Data provided Start Marker

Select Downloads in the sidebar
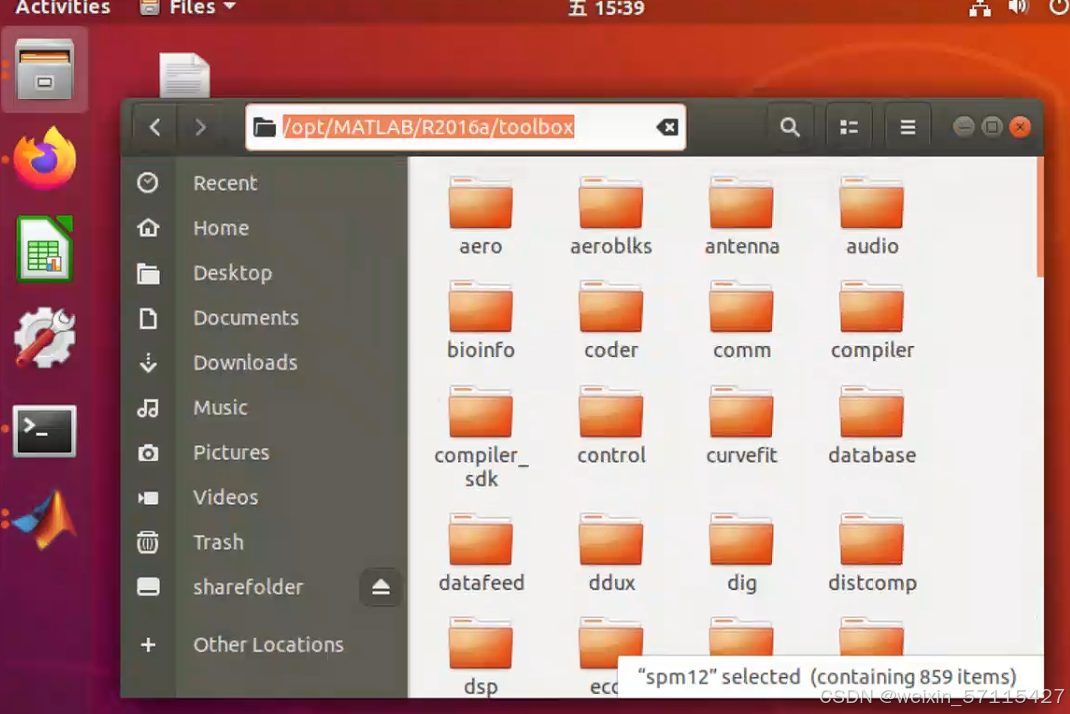Image resolution: width=1070 pixels, height=714 pixels. 245,362
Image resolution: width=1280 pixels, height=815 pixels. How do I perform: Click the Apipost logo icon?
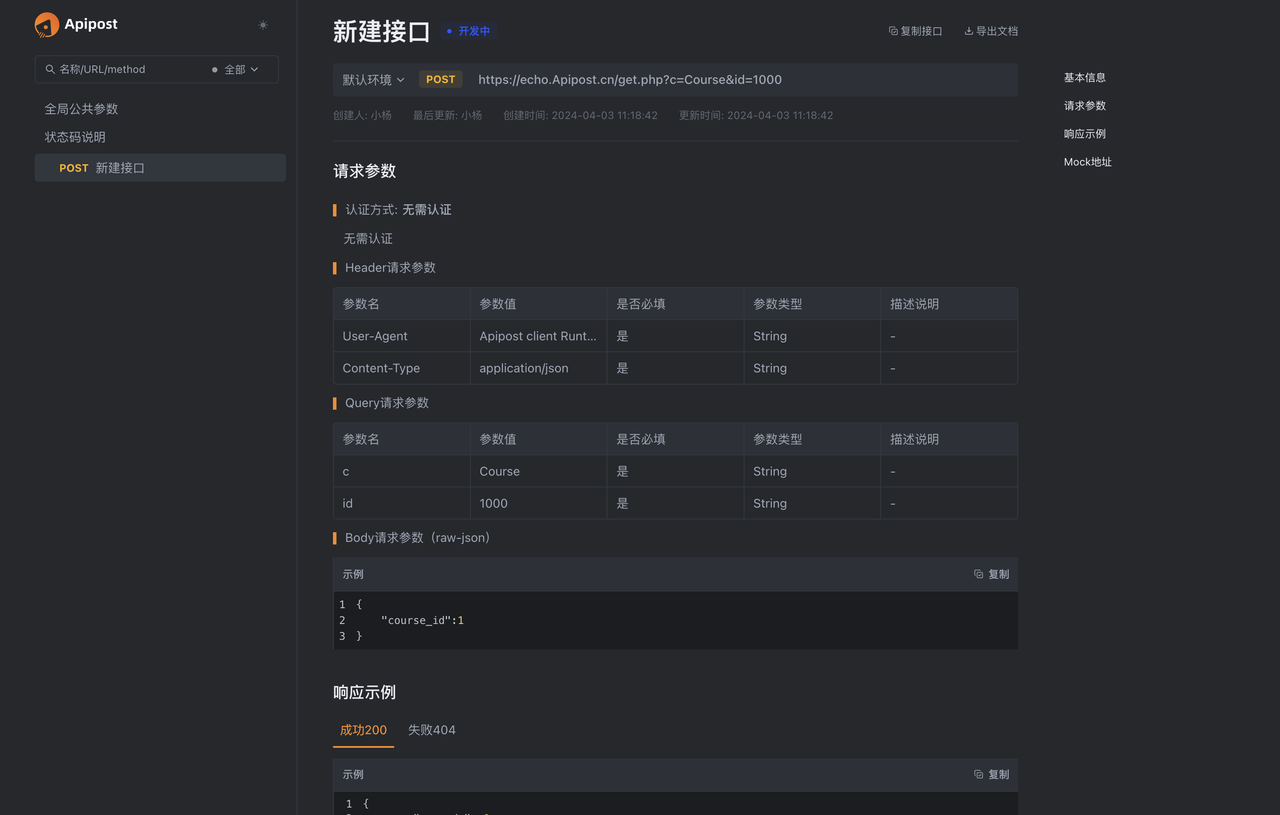click(x=48, y=24)
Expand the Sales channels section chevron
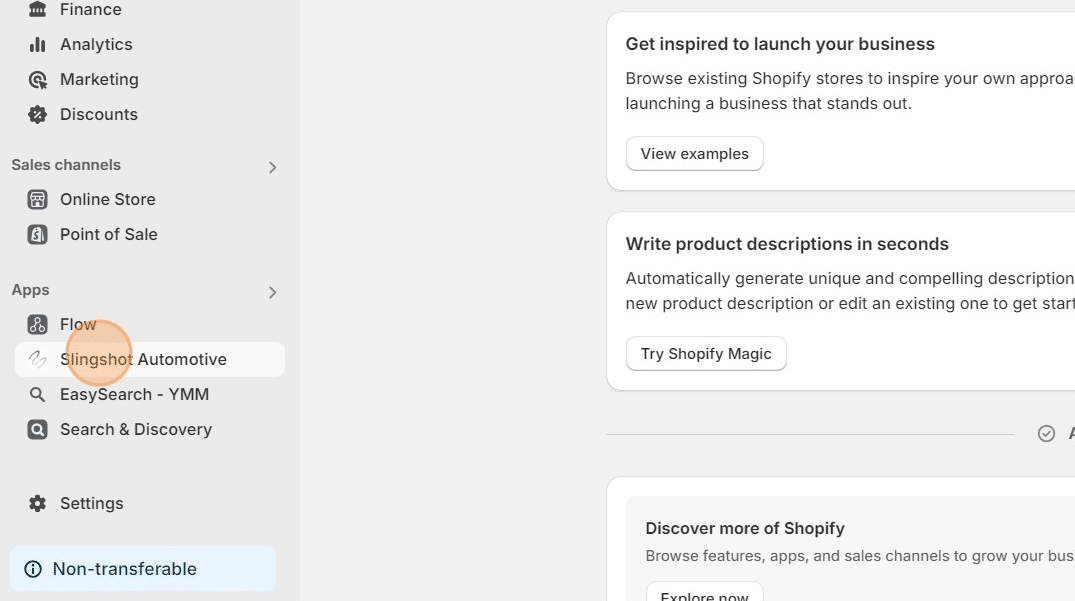The image size is (1075, 601). pos(272,168)
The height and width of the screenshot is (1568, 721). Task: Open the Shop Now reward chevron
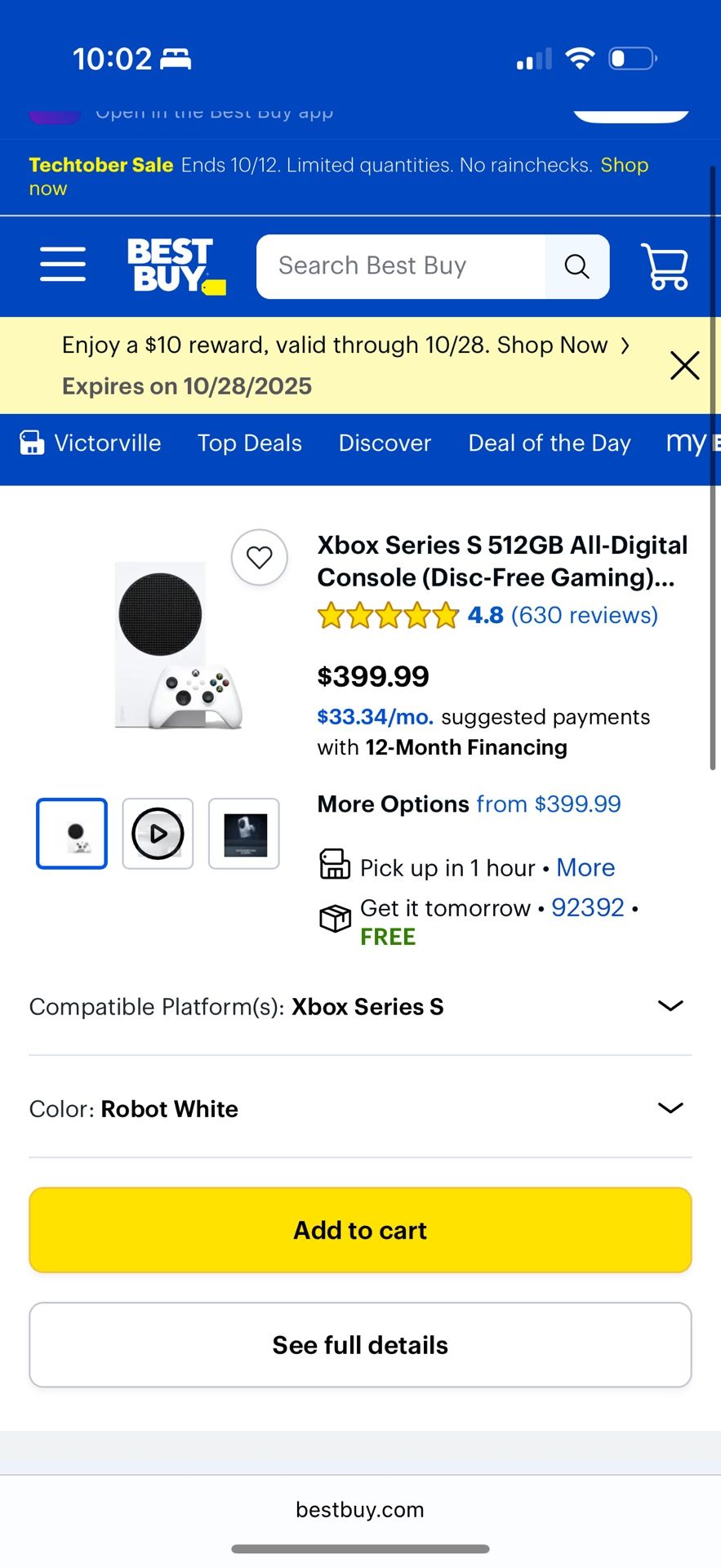625,345
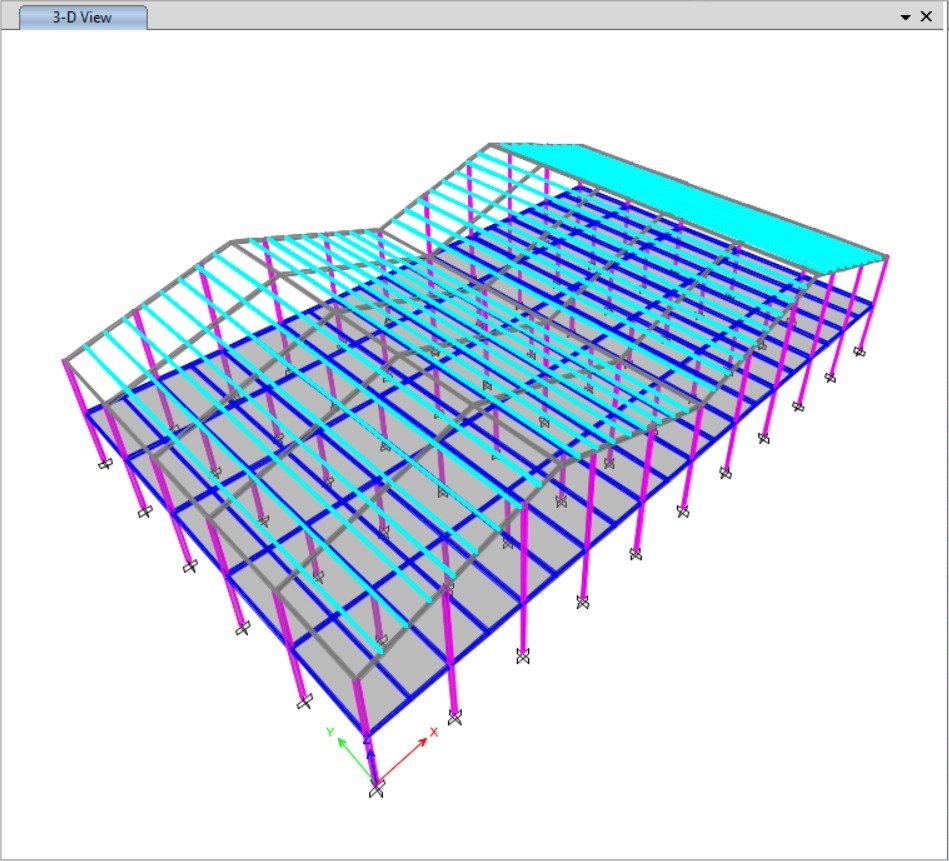Select the support at the axes origin
Viewport: 949px width, 861px height.
[376, 790]
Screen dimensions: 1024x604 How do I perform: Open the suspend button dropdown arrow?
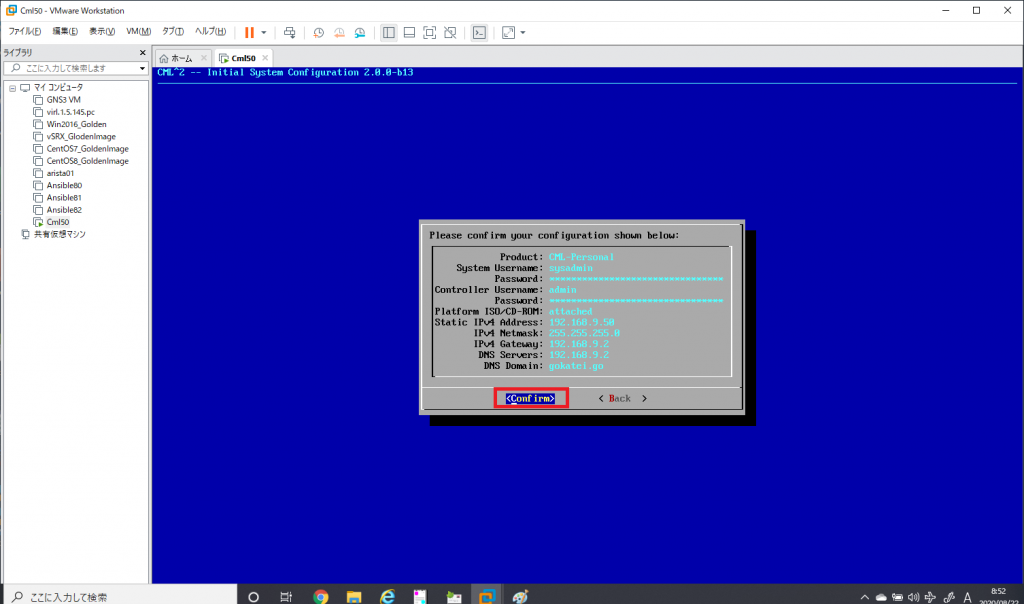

Data provided End Marker

> _Task details_: Retype the data above in full, exactly as it stands, and skip any image.

> _Answer for the task_:
Select Downloads in the sidebar
Image resolution: width=1070 pixels, height=714 pixels. 245,362
Image resolution: width=1280 pixels, height=815 pixels. How do I perform: Click the Apipost logo icon?
click(x=48, y=24)
Expand the Sales channels section chevron
The image size is (1075, 601). pos(272,168)
The height and width of the screenshot is (1568, 721). Task: Open the Shop Now reward chevron
625,345
Select the support at the axes origin
Viewport: 949px width, 861px height.
[376, 790]
Screen dimensions: 1024x604 How do I perform: Open the suspend button dropdown arrow?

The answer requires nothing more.